▶ [WORK REQUIRED] Continue the text about the Ninth Circuit stay that lets California's SB2 gun-carry restrictions take effect, starting after its last sentence.

Most of California will be off-limits for even licensed gun carriers as the new year begins.
That’s because of a stay issued by a federal appeals court that, at least temporarily, undoes a lower court ruling against the state’s sweeping new restrictions. The order allowed the state’s new “gun-free zones,” which cover most public places and even private stores, to go into effect at midnight on Monday. It will remain in effect until another Ninth Circuit Court of Appeals panel, which will hear the merits of the challenge to Senate Bill 2 (SB2), decides what to do with the case.
The panel that issued the stay did not explain why it did so in its order.
The stay raises the stakes of the appeal. US District Judge Cormac J. Carney, who struck down SB2 in December, did not grant a stay requested by California. So, had the appeals panel not acted, the new restrictions may have been held up at least until the appeal’s conclusion.
The fight over sensitive places restrictions, often called gun-free zones, has taken on new prominence since the Supreme Court struck down the subjective processes for issuing concealed carry licenses used by California and a handful of other states in 2022’s New York State Rifle and Pistol Association v. Bruen. The Court ruled carrying a gun in public for self-defense was protected by the Second Amendment and couldn’t be denied based on the subjective determinations of government officials. It also ruled states could restrict carry in certain sensitive places, such as schools or polling places. But it did not give a comprehensive list of what places qualify, instead telling courts to look to history.
“We therefore can assume it settled that these locations were ‘sensitive places’ where arms carrying could be prohibited consistent with the Second Amendment,” SCOTUS wrote in Bruen. “And courts can use analogies to those historical regulations of ‘sensitive places’ to determine that modern regulations prohibiting the carry of firearms in new and analogous sensitive places are constitutionally permissible.”
Judge Carney ruled California’s new restrictions were so numerous and broad that they amounted to a total shutdown of legal gun carry. He found no historical tradition of restricting gun carry in the challenged locations and argued many of the locations existed at the Founding without government-imposed gun bans.
“SB2’s coverage is sweeping, repugnant to the Second Amendment, and openly defiant of the Supreme Court,” Carney, a George W. Bush appointee, wrote in May v. Bonta. “The law designates twenty-six categories of places, such as hospitals, public transportation, places that sell liquor for on-site consumption, playgrounds, parks, casinos, stadiums, libraries, amusement parks, zoos, places of worship, and banks, as ‘sensitive places’ where concealed carry permitholders cannot carry their handguns. SB2 turns nearly every public place in California into a ‘sensitive place,’ effectively abolishing the Second Amendment rights of law-abiding and exceptionally qualified citizens to be armed and to defend themselves in public.”

▶ [GIVEN RECORDS]
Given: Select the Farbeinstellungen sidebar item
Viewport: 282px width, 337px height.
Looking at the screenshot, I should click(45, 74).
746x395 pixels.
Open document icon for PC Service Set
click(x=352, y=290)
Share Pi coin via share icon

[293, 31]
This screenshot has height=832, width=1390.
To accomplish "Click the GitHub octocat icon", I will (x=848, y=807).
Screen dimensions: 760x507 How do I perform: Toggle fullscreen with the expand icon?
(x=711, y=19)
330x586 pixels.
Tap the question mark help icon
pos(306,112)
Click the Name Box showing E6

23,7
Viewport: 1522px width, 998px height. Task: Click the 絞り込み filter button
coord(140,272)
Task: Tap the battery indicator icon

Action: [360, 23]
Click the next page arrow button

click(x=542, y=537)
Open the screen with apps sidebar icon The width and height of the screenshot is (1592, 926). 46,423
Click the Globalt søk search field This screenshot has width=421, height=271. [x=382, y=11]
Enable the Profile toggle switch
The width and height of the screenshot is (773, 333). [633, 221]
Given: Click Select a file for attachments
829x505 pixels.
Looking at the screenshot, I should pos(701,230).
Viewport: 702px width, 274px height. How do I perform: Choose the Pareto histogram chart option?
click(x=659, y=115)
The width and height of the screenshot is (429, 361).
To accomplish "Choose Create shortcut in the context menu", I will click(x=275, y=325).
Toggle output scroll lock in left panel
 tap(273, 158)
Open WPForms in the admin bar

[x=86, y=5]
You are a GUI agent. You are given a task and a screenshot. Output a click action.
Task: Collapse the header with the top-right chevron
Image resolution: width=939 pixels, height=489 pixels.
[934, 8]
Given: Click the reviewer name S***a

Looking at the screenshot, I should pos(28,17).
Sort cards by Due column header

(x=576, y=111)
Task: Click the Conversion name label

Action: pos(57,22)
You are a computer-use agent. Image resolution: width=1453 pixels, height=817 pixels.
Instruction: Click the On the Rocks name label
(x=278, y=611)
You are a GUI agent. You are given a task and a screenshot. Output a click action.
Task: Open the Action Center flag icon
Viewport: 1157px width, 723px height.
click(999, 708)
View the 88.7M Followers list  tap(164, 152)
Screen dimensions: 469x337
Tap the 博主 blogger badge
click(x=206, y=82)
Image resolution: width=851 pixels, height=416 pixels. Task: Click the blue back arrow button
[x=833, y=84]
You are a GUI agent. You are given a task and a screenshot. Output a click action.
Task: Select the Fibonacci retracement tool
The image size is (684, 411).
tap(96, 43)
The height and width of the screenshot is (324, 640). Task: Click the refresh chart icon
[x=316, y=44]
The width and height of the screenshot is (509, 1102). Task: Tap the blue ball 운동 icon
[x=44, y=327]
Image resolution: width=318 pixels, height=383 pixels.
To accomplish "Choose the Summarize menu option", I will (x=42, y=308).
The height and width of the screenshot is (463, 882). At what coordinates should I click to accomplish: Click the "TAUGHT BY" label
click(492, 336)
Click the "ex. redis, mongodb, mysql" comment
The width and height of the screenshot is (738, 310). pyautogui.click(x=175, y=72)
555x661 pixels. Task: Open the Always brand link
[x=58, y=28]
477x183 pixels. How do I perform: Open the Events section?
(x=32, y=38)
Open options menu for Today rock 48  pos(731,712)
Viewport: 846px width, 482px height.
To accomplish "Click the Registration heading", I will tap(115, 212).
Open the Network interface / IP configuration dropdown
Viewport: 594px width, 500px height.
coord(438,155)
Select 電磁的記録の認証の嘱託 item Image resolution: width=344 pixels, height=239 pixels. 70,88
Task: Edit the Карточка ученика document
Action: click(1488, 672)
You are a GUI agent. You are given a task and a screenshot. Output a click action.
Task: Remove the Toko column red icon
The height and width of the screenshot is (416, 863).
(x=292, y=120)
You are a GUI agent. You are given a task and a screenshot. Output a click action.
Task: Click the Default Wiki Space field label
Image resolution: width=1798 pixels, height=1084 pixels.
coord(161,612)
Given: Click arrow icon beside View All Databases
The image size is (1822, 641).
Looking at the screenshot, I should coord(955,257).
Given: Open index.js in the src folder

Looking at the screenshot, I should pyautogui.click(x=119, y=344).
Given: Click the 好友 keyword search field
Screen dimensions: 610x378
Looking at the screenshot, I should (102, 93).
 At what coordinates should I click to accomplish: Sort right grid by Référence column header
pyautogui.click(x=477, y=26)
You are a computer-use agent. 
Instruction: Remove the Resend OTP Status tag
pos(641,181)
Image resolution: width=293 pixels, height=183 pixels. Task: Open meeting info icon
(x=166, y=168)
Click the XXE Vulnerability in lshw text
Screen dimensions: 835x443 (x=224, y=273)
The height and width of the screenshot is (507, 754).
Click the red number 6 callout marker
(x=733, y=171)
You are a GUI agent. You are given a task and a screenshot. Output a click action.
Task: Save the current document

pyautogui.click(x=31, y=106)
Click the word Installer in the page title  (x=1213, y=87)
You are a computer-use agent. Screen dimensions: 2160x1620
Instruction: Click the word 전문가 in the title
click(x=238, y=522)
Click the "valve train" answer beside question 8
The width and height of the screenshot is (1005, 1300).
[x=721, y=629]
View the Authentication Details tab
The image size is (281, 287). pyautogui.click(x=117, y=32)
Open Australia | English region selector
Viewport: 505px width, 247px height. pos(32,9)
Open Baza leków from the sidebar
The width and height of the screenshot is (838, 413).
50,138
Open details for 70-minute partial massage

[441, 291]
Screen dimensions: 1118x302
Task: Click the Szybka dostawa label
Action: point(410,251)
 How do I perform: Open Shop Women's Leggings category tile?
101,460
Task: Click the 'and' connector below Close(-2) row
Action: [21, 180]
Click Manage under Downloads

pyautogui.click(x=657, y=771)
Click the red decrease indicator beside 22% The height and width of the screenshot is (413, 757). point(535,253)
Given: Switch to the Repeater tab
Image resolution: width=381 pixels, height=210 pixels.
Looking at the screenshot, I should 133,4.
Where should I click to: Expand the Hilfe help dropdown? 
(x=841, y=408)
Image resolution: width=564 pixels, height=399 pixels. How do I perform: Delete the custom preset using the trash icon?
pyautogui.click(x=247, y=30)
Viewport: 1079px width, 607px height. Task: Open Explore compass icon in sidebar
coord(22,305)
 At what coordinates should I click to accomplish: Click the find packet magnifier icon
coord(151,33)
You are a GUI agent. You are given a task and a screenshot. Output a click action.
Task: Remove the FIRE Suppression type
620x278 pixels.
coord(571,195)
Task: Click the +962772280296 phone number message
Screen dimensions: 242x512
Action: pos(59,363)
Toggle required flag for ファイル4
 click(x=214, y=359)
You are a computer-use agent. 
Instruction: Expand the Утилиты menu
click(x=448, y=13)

▶ [TASK RESULT]
California officials slammed Judge Carney’s ruling. Attorney General Rob Bonta (D.) argued his decision would make the state “less safe” by “allowing guns in places where families and children gather,” even though the ruling didn’t change how California previously regulated gun carry.
Conversely, Governor Gavin Newsom (D.) celebrated the stay of Carney’s “dangerous ruling.”
“Californians overwhelmingly support efforts to ensure that places like hospitals, libraries and children’s playgrounds remain safe and free from guns,” he said in a statement.
The plaintiffs who challenged SB2 expressed their outrage at the stay as well. Kostas Moros, a lawyer representing the California Rifle and Pistol Association, criticized the panel for effectively undoing the lower court’s ruling without explanation when it wasn’t required to act at all.
“Unlike some of our other cases that are trying to reverse unconstitutional laws that have been in place for years, May and Carralero merely preserve the current status quo,” Moros wrote on social media. “The administrative stay reverses that for no reason, besides maybe the motions panel hating the Second Amendment. They could have and should have handed it off without the stay.”
He warned the Ninth Circuit’s credibility with gun owners was at risk over the way it has treated challenges to gun laws.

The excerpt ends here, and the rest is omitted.